Despite the homogenizing affect inherent in the subjugating strategies of such institutional surveys, there was a lot to admire here. There was a generosity that ran through the exhibition, from the earnest vulnerability and sincerity of the artists to the careful exhibition design to the sheer magnitude of curating 67 artists in a single space over the span of two years and through a pandemic. This generosity was nowhere more evident than in the monumental commitment to a sustained engagement with the artists through both traditional and new media platforms, including: a sleek exhibition catalogue which brought much needed discourse to the stage, or provided a proximal space for artistic interventions, as each artists saw fit; a genial video series that invited contributors to consider the question “Why do I make art?”; and a series of “Presentations in 14 Languages’’ which solicited artists’ reflections on the work of their peers as well as further cemented this exhibition’s commitment to diversity and inclusive representation. In this way, there was ambition here too. A drive to perform the very community one wants to realize. To infiltrate existing systems, as the exhibition curator Anna Ruth puts it, and bring about change silently9 – through reiterative and citational practices.10
That is, through recognition.
And suddenly, I began to wonder whether I hadn’t had it backwards: whether art wasn’t in the way of Art.

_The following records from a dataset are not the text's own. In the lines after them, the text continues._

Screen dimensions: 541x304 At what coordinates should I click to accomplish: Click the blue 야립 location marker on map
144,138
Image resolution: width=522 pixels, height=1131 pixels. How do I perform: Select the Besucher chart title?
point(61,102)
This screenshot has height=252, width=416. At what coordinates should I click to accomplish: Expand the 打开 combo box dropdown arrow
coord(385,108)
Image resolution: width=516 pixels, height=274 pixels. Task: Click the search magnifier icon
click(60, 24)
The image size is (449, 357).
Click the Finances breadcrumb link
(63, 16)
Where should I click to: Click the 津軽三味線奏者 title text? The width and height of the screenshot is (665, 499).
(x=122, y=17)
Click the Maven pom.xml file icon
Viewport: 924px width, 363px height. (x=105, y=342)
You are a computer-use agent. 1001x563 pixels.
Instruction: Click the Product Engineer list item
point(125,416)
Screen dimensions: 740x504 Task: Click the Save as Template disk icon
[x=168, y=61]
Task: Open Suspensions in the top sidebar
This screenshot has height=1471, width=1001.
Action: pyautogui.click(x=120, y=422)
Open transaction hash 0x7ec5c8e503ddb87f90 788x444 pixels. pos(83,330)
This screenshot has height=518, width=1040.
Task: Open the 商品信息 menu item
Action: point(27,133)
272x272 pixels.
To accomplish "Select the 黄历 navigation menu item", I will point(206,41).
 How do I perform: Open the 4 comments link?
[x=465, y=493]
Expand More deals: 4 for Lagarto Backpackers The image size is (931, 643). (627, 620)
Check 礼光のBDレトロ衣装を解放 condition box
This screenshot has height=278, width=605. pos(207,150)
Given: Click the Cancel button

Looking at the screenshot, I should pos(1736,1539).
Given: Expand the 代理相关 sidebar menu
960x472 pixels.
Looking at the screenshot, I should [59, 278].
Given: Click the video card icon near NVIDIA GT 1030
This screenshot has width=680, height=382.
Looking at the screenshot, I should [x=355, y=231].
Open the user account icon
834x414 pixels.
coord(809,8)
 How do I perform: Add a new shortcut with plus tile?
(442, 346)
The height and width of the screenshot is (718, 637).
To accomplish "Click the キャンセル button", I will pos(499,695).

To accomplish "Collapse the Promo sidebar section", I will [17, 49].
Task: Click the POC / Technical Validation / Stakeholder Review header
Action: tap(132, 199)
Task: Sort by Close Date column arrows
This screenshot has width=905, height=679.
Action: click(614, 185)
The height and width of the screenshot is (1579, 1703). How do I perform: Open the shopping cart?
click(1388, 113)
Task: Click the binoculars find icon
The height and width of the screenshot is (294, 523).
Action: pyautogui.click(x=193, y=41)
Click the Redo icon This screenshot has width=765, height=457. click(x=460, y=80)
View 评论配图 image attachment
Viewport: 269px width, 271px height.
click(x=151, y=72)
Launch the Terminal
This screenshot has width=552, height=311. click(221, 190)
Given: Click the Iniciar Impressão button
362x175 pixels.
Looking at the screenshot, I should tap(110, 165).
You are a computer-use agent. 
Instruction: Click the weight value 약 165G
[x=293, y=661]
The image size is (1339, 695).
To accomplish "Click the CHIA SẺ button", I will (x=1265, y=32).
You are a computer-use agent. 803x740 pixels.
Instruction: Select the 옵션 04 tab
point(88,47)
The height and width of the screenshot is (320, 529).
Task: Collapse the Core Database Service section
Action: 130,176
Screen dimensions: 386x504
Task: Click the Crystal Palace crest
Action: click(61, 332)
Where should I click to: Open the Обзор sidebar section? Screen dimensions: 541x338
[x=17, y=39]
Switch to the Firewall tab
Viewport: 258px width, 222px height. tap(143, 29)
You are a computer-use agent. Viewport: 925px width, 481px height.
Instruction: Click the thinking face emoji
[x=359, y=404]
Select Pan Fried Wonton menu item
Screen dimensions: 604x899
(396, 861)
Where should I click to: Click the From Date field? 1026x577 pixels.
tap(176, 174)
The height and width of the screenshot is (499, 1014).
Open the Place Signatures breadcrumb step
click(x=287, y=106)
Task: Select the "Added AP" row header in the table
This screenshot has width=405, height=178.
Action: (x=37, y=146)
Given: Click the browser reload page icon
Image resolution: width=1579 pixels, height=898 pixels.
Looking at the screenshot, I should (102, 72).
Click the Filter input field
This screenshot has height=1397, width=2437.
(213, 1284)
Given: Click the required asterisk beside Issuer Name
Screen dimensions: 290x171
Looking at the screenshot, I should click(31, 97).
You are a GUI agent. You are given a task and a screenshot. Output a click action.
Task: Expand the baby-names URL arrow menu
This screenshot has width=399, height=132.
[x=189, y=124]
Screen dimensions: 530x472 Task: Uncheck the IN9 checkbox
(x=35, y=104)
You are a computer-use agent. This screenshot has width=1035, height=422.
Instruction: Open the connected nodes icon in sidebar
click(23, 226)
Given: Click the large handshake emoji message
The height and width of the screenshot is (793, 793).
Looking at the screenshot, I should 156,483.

Still. If Art is to accomplish this, it’s important to turn attention away from essentializations, of which the roll call of subjectivities as an ever-present critical condition remains a nuanced part,11 and “towards more open processes of subject construction, counter-subjection, refusals and disidentification”.12 Otherwise we risk hypostasizing social difference under the familiar intersections of race, class, gender, sexuality, citizen, ability, and age – treating subjectivity as derivatives of these categories.13 Are the artworks in this exhibition capable of carrying forward the nuanced investigations and provocations necessary? Or are their affectual potentialities foreclosed upon and instrumentalized through hegemonic means? What I mean here, and what accompanied me off the exhibition grounds and back to my dreary isolation, was an all too familiar despondency: If we are to procure an art that works for us, I wonder whether we ought to be courting anything proximate to a so-called artworld.